AChRs Degeneration at NMJ in Aging-Associated Sarcopenia-A Systematic Review.

Sarcopenia is an aging process with a decline of skeletal muscle mass and function, which is a challenging public health problem with reduced quality of life in patients. The endplate, the post-synaptic part of the neuromuscular junction (NMJ), occupies 0.1% of the myofiber surface area only, but is composed of millions of acetylcholine receptors (AChRs) that are efficient in binding to acetylcholine (ACh) and triggering skeletal muscle contraction. This systematic review aims to examine aging-associated alterations of post-synaptic AChRs, including morphology, function and related gene expression. A systematic literature search was conducted in PubMed, Embase and Web of Science with relevant keywords by two independent reviewers. Original pre-clinical and clinical studies regarding AChRs changes during aging with available full text and written in English were included. Information was extracted from the included studies for further review. In total, 30 articles were included. Various parameters assessing AChRs alterations by radioassay, immunofluorescence, electrophysiology and mechanical test were reported. Endplate fragmentation and denervation were common in old skeletal muscles during aging. To ensure efficient NMJ transmission and force generation, type I or IIb muscle fibers tended to have increased ACh quanta releasing after electrical stimulations, while type IIa muscle fibers tended to have stronger binding between ACh and AChRs, but the overall function of AChRs was reduced during aging. Alterations of AChRs area depended on muscle type, species and the progress of muscle atrophy and type I muscles fibers tended to demonstrate enlarging AChRs areas.

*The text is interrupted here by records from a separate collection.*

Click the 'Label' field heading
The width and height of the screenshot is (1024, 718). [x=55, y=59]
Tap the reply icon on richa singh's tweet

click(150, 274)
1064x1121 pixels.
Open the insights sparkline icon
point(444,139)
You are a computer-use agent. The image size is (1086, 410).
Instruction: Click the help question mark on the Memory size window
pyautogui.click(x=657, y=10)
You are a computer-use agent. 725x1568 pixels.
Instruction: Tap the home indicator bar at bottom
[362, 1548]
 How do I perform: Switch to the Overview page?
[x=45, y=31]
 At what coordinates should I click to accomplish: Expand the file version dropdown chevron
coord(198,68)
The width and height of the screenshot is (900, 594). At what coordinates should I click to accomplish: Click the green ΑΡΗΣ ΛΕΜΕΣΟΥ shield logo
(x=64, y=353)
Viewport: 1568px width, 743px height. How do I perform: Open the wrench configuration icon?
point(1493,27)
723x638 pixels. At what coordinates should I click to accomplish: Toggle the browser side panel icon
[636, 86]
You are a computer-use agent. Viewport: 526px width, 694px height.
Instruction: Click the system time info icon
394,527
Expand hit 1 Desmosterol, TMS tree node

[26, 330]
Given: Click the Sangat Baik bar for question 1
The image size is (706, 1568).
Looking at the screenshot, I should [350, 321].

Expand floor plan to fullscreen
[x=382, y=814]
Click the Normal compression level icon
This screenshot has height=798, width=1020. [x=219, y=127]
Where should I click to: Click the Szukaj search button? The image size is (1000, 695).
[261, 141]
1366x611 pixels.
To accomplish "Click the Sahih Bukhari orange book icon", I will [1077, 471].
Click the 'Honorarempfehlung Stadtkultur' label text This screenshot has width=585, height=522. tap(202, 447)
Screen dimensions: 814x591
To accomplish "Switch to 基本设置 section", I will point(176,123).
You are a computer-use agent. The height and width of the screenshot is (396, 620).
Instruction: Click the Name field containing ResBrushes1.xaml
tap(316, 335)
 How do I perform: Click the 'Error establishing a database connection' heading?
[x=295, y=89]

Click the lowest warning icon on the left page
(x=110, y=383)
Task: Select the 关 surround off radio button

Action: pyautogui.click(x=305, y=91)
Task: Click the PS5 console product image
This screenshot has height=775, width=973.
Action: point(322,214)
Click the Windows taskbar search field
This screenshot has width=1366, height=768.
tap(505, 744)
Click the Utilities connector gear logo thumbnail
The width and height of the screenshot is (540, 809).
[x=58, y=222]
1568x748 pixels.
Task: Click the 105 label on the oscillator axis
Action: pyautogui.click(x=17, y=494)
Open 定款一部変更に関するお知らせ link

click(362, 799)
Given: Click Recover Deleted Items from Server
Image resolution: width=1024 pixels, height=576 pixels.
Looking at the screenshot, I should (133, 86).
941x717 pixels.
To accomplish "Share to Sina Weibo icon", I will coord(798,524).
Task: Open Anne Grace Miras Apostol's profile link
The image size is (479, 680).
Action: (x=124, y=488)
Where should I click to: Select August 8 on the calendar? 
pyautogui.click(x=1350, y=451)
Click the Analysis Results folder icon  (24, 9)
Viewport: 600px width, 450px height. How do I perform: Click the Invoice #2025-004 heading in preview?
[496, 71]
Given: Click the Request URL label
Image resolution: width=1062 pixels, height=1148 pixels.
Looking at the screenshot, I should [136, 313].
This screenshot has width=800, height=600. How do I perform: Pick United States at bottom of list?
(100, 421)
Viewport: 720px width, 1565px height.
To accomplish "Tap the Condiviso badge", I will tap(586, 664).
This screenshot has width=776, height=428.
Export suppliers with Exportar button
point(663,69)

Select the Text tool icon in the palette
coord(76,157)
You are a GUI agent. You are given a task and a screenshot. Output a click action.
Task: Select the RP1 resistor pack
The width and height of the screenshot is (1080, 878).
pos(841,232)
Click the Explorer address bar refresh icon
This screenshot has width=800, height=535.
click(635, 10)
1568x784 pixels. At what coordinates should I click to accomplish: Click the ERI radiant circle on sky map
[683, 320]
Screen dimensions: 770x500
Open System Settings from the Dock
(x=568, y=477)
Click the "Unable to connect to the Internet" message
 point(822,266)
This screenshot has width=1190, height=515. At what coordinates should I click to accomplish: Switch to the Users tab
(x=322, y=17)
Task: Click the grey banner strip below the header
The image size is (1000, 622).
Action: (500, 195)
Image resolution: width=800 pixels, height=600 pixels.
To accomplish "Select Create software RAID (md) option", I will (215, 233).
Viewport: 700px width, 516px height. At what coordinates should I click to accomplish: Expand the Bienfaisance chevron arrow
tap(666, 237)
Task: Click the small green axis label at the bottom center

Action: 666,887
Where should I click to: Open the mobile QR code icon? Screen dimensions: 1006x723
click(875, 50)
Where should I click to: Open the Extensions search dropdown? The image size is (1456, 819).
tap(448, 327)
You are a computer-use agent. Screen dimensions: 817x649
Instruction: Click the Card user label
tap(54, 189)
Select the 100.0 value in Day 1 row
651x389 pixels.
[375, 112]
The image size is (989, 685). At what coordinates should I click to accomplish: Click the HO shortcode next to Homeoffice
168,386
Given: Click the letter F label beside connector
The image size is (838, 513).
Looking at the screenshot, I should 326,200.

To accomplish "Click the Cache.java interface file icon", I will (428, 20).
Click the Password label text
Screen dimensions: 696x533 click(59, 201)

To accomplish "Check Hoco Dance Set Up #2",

Myogenic regulator factors (MRFs) can regulate the expression of AChRs subunits, while decreased MRF4 may lead to expression changes of AChRs subunits during aging. Sarcoglycan-α can delay low-density lipoprotein receptor-related protein 4 (LRP4) degradation. This protein was increased in old muscles but still cannot suppress the degradation of LRP4. Investigating the role of these AChRs-related genes in the process of aging may provide a potential target to treat sarcopenia.